December 20, 2004 issue
Copyright © 2004 The American Conservative
Realists Rebuffed
A vulgarized neconservatism in the saddle
By Scott McConnell
How inscrutable the last remaining superpower must seem to the outside world! Only six months ago, informed Washington opinion held that neoconservatism was a spent force. New Republic senior editor Lawrence Kaplan, a shrewd observer of Capitol power flows and a neoconservative himself, announced a “springtime for realism” and a twilight of the neocons. He quoted the once again voguish realist totems George Kennan, Hans Morgenthau, and John Mearsheimer on the futility of armed crusades for democracy and noted the creation of the Coalition for a Realistic Foreign Policy as a counterpoint to the already established neocon lobbies.
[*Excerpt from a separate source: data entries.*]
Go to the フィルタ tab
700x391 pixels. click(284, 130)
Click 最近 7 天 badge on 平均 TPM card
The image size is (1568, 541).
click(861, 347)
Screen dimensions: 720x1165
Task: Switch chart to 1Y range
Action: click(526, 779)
Democrat presidential designee John Kerry was making clear that democracy promotion was less important than the quest for stability. Most troubling, in Kaplan’s view, were signs that the Bush administration itself was cooling on the neocons.
While the president “still often channels
Wilson” (neocons frequently style themselves as muscular Wilsonians), Kaplan saw wobbling everywhere. The White House signed off on a raid on Ahmad Chalabi’s headquarters—the neocon favorite who turned out to be an Iranian agent—without first informing Doug Feith or Paul Wolfowitz. Condoleezza Rice formed the Iraq Stabilization Group inside the National Security Council without consulting the Pentagon. Robert Blackwill, a former Henry Kissinger aide, was suddenly wearing the big hat inside Rice’s NSC. The neocons on Dick Cheney’s staff were “consumed” by the Valerie Plame investigation. Cheney himself was soliciting advice from Kissinger. Rice was talking to Brent Scowcroft, the most prominent Bush I official to oppose publicly the invasion of Iraq.
Kaplan was not alone in reading the tea leaves that way. A month before the election, the invariably well-informed Bob Novak forecast that Bush would withdraw from Iraq and “end the neoconservative dream of building democracy in the Arab world.” Pat Buchanan in these pages claimed that the Iraq mess had tempered any Bush lust for further imperial adventures. George Will, probably the most influential conservative columnist of all, began advertising his own disenchantment with neoconservative foreign policy in every other column, mocking the idea that Iraq would be democratic anytime soon (“Iraq is just three people away from democratic success. Unfortunately, the three are George Washington, James Madison, and John Marshall.”) and skewering the notion that democracy could be imposed by force from without. The neoconservative democracy crusaders, Will observed dryly, ought to remember an elemental principle of moral reasoning: “there can be no duty to do what cannot be done.”
That apparent right-around-the-corner return to realism heralded the restoration of a natural order. Around the country are thousands with lifetime Republican attachments who supported or even served in the administrations of Nixon, Reagan, and George Bush I for whom the neoconservative ascendancy was almost too bizarre to be believed. They thought that eventually reality would reassert itself. George W. Bush would talk to his father and mother or to Laura, and they would warn him that American foreign policy was running off the rails. Dick Cheney would understand. Donald Rumsfeld, who had begun to question whether we had a “metric” to know whether we were actually winning the War on Terror, would finally see the light. Yes, the United States went through a trauma on 9/11, and yes, Paul Wolfowitz and Doug Feith and David Wurmser happened to be right there to dust off and present a Mideast attack plan from a Benjamin Netanyahu/Project For the New American Century coven from the mid-1990s. While Washington was off guard, they saw their opportunity and took it. But Iraq had proved such a mess that the ship of state would right itself. Had to.